Why
Why does Solana need structured on-chain governance
Status quo
Governance on Solana currently does exist in a very "soft" form.
Currently (July 2023) only a single validator client exists on Solana ("Labs client"). While a fork in the form of jito-solana exists this is not a standalone client is broadly the same implementation.
This allows for a high-velocity development environment, which until now has been needed. However as Solana matures and further clients are developed we require a more methodical and planned approach.
With a single client the core contributors of the Labs client can effectively decide on alterations to the protocol, runtime and many underlying tuning parameters. This either happens through a direct change which doesn't break consensus, or via a feature gate, which requires an on-chain activation. A feature gate triggers a hard fork where incompatible older nodes are unable to continue validating the global state.
Feature gates are activated via the feature program on-chain, with a private key unique to each feature gate which is owned by the core contributor associated to that feature gate. Activation is managed via a schedule and social consensus.

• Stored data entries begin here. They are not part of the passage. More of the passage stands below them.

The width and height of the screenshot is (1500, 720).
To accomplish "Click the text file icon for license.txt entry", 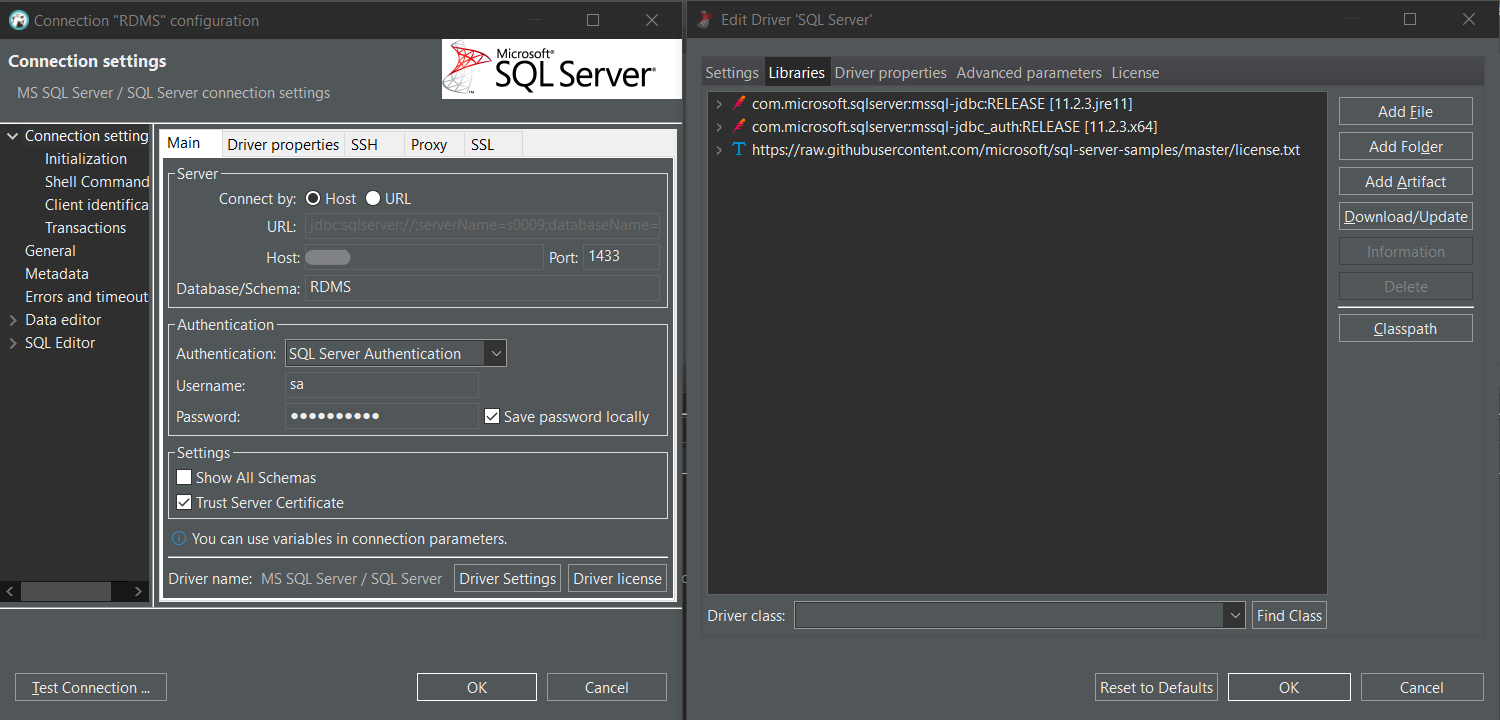I will click(x=738, y=150).
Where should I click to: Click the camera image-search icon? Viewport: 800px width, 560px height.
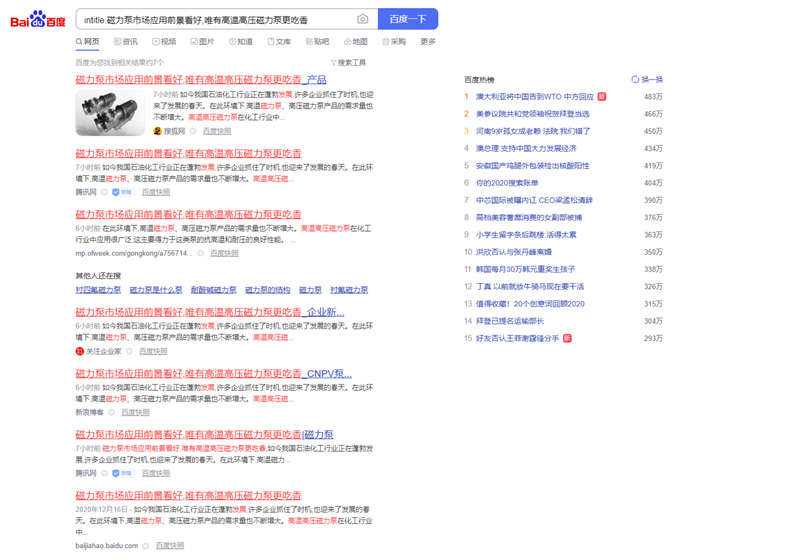coord(362,19)
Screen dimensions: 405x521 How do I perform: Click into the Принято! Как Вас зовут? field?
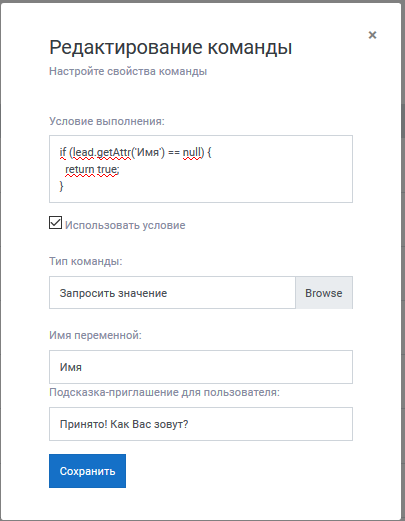(201, 424)
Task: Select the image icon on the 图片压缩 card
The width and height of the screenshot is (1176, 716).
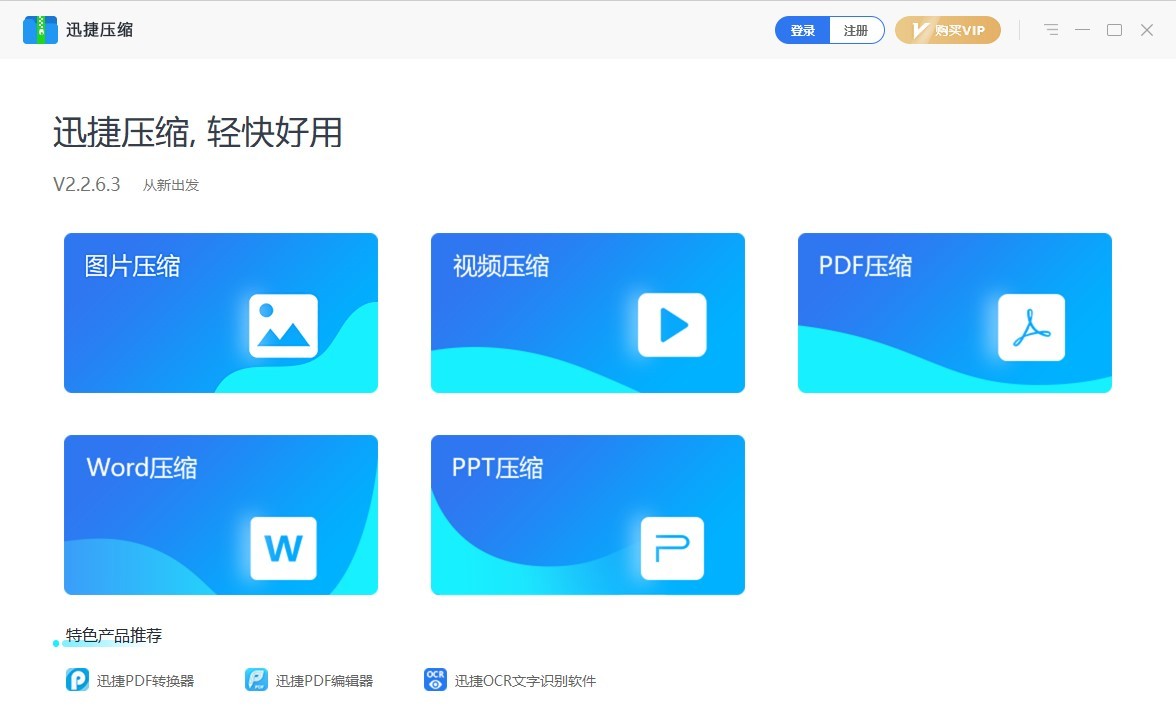Action: [x=284, y=325]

Discussions take place broadly on three our four fora:
SIMD (Solana Improvement Document) repository on Github
sRFC (Solana Request for Comments) category on the Solana forum
Private discussions between client teams, e.g. on Slack
Current on-chain voting
A current implementatin of on-chain stake-weighted voting by validators does exist. This is a component of the feature program.

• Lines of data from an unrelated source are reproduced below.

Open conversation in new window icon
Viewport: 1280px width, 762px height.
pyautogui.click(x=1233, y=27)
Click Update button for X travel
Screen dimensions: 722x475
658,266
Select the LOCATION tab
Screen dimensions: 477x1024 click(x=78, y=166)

However it has several drawbacks:
Validators receive an airdrop of tokens to vote with, the distribution of these tokens is manual and could be manipulated
Validators must use a CLI tool to cast a YES vote
No other vote is possible
This leads to a natural pressure as the only score one can track and lobbied for is "YES" votes, while it also takes away the ability to actively dissent with a change, absence of a YES vote may be an abstention or a NO vote or no vote at all, indicating lack of engagement.
There is no UI, thus while validators are technically capable it is opaque to other users and given the ambiguity between no, abstain and ignorance presents further confusion in interpretating non-votes.
Difficult to maintain a record of past voting by validators (and would only indicate YES or non-participation)
Resilience and Independence
As Solana matures, we seek growing independence from any single entity or actor, as well as resilience to their potential mealfeasance.
Combined with a strong and broad stake distribution as well as very active set of validators the time is suitable to seek a transition to stronger on-chain governance.
One example of how some groups in the community began this conversation previously is the proposal to increase the minimum stake delegation from 1 lamport to 1 SOL. This is an example of a type of change that should go through a full governance voting process, with a defined central location for debate and subsequent permanent voting record with the ability to dissent or abstain.